Arbeitsauftrag 1
Wie viele digitalisierte Leistungen nennt der Text über die Digitalisierung der Verwaltung für Hamburg?
Arbeitsauftrag 2
Setze den Text über die Digitalisierung der Verwaltung nach seinem letzten Satz fort.

Ausgewählter Text
____________
Das Fax ist tot: Bis Ende 2022 sollten eigentlich 575 Verwaltungsleistungen digitalisiert werden, etwa die Ummeldung, der Bau- oder Führerschein-Antrag. So wurde es 2017 von der GroKo im Onlinezugangsgesetz vorgeschrieben.

Lang lebe das Fax: Bundesweit wurde ein Jahr nach dem eigentlichen Fristende allerdings nur etwa ein Drittel der Verwaltungsleistungen flächendeckend digitalisiert, erfuhr unsere Kollegin Clara Meyer-Horn.

  • Landesvorreiter ist Hamburg mit 259 digitalisierten Leistungen – was allerdings immer noch weniger als der Hälfte der Zielsetzung entspricht. Darauf folgen Bayern und Hessen – die einzigen Bundesländer mit eigenständigem Digitalministerium – mit jeweils 250 und 240 Online-Leistungen.

  • Das Schlusslicht bilden Sachsen-Anhalt und das Saarland – beide mit 169 digitalen Angeboten.

Realitätsbewältigung? Wegen der lahmenden Umsetzung hatte das Innenministerium im vergangenen Mai 16 Verwaltungsleistungen formuliert, die mit besonderem Nachdruck schnell bundesweit digitalisiert werden sollen. Beispiele: Ummeldung, Bürgergeld und Wohngeld.

Nummer ziehen und setzen: Behördengänge sind weiterhin die Norm. © imago

Doch auch diese hat noch kein Bundesland durchdigitalisiert: Einen Wohnsitz anmelden oder einen Führerschein beantragen ist sogar im Vorreiter-Land Bayern noch nicht in allen Landeskreisen möglich.
____________
Quellenmaterial
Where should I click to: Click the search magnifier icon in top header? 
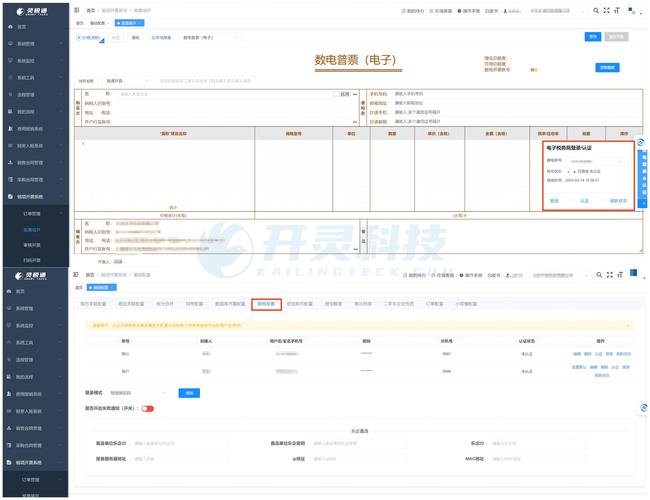tap(596, 10)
____________
Antwort 1
Hamburg hat 259 Leistungen digitalisiert.

Antwort 2
Beispiel Baden-Württemberg: Dort können Bürger derzeit nur drei der Fokusleistungen – Elterngeld, Kfz-Zulassung und Baugenehmigung – online erledigen. Der Grund: Als Flächenland mit vielen kleinen Kommunen sei es besonders schwer, alle kommunalen Behörden an die vom Land bereitgestellten Onlinedienste anzubinden, sagt uns eine Sprecherin des Innenministeriums.

Beispiel Niedersachsen: Laut dem Dashboard Digitalisierung der Bundesregierung könne Elterngeld in allen 45 Kreisen online beantragt werden. Das niedersächsische Innenministerium gibt wiederum an, dieser Service sei lediglich „im Rollout“ – also noch nicht überall verfügbar.

Beispiel Saarland: Neun Fokusleistungen seien „in mindestens einer Kommune“ online verfügbar, sagt uns das zuständige Wirtschaftsministerium. Aber (sogar) im Saarland gibt es knapp 60 Kommunen. Die übrigen würden sich in der Vorbereitung befinden.

Warum kommt die Digitalisierung nicht voran?

Grund 1: Geldmangel. Insgesamt planen die Bundesministerien in ihren Haushalten für die Digitalisierung nur 18,8 Millionen Euro ein. Im Innenministerium wurde das Digitalisierungsbudget besonders radikal gekürzt: von 377 Millionen Euro in 2023 auf nur noch 3,3 Millionen Euro.

Nancy Faeser © imago

Grund 2: Fehlende Strategie. Ein Sprecher des Innenministeriums in NRW erklärt:

Mit der neuen Legislaturperiode (2022 – 2027) liegt der Fokus darauf, medienbruchfrei Verwaltungsleistungen „echt“ zu digitalisieren.

Davor wurde – wohlgemerkt vorsätzlich – nur vordergründig digitalisiert. Beispiel Bafög: Vor zwei Jahren wurde ein digitales Antragssystem für ganz Deutschland eingeführt. Allerdings müssen Sachbearbeiter die Online-Anträge trotzdem ausdrucken und manuell sortieren. Das Resultat: Mehraufwand.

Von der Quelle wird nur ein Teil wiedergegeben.